» PROBLEM DETAILS
Below are the records; how many of their lines contain "page"? Reply only with that figure.

-- Opening Marker --

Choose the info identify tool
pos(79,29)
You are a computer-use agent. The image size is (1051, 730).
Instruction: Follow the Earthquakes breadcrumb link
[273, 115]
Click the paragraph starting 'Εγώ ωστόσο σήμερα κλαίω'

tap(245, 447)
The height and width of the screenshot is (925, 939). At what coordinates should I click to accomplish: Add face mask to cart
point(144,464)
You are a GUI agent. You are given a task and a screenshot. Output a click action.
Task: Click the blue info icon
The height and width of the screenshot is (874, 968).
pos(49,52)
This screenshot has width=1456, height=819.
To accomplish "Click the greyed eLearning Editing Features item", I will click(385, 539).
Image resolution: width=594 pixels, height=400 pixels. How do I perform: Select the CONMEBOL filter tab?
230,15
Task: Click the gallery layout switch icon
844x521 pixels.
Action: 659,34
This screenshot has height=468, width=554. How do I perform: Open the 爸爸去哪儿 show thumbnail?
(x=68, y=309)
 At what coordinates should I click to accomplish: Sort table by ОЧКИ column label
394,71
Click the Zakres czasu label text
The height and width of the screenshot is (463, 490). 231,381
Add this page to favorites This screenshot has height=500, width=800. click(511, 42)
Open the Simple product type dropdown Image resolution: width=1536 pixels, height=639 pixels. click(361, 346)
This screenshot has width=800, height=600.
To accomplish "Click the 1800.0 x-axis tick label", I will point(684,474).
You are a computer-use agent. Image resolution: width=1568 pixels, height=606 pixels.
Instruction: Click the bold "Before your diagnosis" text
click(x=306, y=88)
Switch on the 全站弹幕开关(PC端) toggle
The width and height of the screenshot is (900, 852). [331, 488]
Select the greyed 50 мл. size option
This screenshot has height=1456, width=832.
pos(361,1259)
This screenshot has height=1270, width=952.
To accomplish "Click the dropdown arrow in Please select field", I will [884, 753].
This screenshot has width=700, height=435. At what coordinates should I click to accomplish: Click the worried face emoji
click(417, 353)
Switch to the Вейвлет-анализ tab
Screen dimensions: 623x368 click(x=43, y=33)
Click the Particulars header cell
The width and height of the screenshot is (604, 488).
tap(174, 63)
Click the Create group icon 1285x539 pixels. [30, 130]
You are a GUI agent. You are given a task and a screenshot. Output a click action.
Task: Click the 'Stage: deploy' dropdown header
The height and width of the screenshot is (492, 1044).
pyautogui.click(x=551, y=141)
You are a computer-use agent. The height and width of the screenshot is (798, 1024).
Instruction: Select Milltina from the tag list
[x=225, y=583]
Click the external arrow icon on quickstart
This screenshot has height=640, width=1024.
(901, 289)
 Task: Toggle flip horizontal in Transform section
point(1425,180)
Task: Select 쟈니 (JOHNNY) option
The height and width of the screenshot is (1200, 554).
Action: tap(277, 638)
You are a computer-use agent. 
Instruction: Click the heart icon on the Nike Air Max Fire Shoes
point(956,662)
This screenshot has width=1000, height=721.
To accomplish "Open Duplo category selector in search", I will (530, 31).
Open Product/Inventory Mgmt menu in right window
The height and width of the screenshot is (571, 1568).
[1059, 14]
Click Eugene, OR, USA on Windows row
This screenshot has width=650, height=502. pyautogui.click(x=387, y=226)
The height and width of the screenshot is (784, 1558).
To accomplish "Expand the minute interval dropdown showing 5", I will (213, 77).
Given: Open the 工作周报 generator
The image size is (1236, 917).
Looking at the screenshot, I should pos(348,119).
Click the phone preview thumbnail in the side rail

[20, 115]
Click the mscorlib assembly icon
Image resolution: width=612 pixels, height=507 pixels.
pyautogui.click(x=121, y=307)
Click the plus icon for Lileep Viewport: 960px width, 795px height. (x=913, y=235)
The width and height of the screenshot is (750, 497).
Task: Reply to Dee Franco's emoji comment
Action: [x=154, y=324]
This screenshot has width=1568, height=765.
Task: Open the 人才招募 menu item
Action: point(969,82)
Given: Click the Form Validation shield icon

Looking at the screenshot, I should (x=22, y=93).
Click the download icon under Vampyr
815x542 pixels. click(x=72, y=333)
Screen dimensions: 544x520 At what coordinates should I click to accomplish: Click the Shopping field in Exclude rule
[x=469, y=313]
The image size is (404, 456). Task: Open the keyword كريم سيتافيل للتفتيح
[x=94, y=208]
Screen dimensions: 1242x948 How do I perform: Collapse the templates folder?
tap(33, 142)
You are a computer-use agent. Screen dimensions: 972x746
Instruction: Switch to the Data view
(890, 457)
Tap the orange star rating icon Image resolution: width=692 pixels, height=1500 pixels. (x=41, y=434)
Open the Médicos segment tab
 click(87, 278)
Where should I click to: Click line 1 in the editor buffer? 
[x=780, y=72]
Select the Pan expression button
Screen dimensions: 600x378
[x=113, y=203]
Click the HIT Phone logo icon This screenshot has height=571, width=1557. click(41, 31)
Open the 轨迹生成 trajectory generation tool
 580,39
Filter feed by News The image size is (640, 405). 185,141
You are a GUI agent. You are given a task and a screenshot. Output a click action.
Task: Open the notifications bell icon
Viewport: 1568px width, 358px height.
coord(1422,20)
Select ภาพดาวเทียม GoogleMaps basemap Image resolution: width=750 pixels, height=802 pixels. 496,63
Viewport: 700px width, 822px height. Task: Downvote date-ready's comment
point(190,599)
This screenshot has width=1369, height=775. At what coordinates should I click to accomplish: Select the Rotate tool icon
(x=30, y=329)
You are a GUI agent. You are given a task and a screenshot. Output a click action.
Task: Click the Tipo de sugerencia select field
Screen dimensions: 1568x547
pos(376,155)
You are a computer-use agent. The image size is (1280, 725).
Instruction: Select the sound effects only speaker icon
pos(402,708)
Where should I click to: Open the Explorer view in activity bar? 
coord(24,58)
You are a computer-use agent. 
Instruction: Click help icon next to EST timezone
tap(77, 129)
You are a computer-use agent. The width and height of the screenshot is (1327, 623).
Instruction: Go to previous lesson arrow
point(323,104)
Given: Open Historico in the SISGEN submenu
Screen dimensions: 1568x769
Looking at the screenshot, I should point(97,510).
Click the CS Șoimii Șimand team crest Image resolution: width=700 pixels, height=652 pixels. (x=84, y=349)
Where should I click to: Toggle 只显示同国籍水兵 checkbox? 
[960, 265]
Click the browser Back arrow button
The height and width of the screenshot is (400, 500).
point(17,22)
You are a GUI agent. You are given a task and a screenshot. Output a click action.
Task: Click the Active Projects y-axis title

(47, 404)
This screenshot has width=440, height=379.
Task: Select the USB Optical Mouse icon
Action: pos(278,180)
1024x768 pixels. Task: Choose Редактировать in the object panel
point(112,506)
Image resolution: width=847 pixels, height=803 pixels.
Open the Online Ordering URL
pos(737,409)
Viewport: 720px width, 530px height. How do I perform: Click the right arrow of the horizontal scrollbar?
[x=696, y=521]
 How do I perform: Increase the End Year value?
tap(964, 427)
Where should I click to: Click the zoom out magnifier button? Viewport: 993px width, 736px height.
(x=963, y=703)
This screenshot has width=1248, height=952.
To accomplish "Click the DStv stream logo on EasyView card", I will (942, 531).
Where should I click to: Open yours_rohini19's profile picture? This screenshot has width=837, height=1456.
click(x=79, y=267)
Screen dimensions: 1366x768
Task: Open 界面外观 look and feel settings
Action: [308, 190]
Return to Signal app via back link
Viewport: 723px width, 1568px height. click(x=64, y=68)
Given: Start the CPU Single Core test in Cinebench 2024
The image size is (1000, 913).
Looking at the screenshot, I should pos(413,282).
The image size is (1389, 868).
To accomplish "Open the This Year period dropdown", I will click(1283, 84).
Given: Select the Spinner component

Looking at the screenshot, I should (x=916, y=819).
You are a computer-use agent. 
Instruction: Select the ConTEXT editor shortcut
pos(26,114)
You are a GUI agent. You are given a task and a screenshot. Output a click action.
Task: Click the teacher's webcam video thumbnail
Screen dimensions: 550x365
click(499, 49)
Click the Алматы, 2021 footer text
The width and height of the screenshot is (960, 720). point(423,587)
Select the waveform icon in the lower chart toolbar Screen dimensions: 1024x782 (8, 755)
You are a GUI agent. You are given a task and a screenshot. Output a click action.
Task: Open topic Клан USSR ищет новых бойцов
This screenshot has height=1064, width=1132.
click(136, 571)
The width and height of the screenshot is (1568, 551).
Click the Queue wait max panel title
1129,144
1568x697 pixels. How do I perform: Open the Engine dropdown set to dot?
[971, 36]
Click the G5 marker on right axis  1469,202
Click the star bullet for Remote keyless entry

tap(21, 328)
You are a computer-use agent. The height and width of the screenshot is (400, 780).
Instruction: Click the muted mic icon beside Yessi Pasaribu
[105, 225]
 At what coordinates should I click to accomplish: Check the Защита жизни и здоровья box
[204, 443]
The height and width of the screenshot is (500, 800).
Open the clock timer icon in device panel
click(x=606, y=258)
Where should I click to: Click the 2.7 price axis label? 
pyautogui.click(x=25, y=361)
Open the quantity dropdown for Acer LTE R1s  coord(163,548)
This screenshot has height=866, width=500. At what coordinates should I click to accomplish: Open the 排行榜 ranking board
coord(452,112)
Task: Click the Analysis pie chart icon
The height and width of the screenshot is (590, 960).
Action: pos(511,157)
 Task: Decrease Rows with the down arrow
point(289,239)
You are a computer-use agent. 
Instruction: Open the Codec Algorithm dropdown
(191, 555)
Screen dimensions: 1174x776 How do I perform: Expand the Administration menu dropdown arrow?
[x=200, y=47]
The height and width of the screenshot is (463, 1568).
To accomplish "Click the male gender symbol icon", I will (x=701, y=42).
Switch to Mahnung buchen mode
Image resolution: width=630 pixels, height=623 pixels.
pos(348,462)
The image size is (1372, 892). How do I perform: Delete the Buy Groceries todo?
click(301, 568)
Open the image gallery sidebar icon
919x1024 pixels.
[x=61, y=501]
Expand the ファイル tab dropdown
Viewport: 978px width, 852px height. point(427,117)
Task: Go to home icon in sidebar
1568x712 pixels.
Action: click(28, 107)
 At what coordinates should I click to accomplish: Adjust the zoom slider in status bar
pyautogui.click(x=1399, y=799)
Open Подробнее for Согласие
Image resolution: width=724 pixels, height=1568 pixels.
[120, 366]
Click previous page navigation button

-- Closing Marker --

» SOLVED EXERCISE
2